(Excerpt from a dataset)
════════

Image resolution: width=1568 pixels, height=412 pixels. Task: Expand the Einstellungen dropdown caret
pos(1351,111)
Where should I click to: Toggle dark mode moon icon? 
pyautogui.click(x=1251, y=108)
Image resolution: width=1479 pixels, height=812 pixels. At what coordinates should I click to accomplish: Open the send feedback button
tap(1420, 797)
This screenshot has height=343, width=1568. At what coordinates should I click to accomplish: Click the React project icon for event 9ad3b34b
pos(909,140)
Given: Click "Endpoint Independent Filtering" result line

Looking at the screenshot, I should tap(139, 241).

════════

● **What is being asked**
Write out the lines above again, replacing each "Image resolution" with "Image size" and keeping everything else the same.

● **Result of this exercise**
Image size: width=1568 pixels, height=412 pixels. Task: Expand the Einstellungen dropdown caret
pos(1351,111)
Where should I click to: Toggle dark mode moon icon? 
pyautogui.click(x=1251, y=108)
Image size: width=1479 pixels, height=812 pixels. At what coordinates should I click to accomplish: Open the send feedback button
tap(1420, 797)
This screenshot has height=343, width=1568. At what coordinates should I click to accomplish: Click the React project icon for event 9ad3b34b
pos(909,140)
Given: Click "Endpoint Independent Filtering" result line

Looking at the screenshot, I should tap(139, 241).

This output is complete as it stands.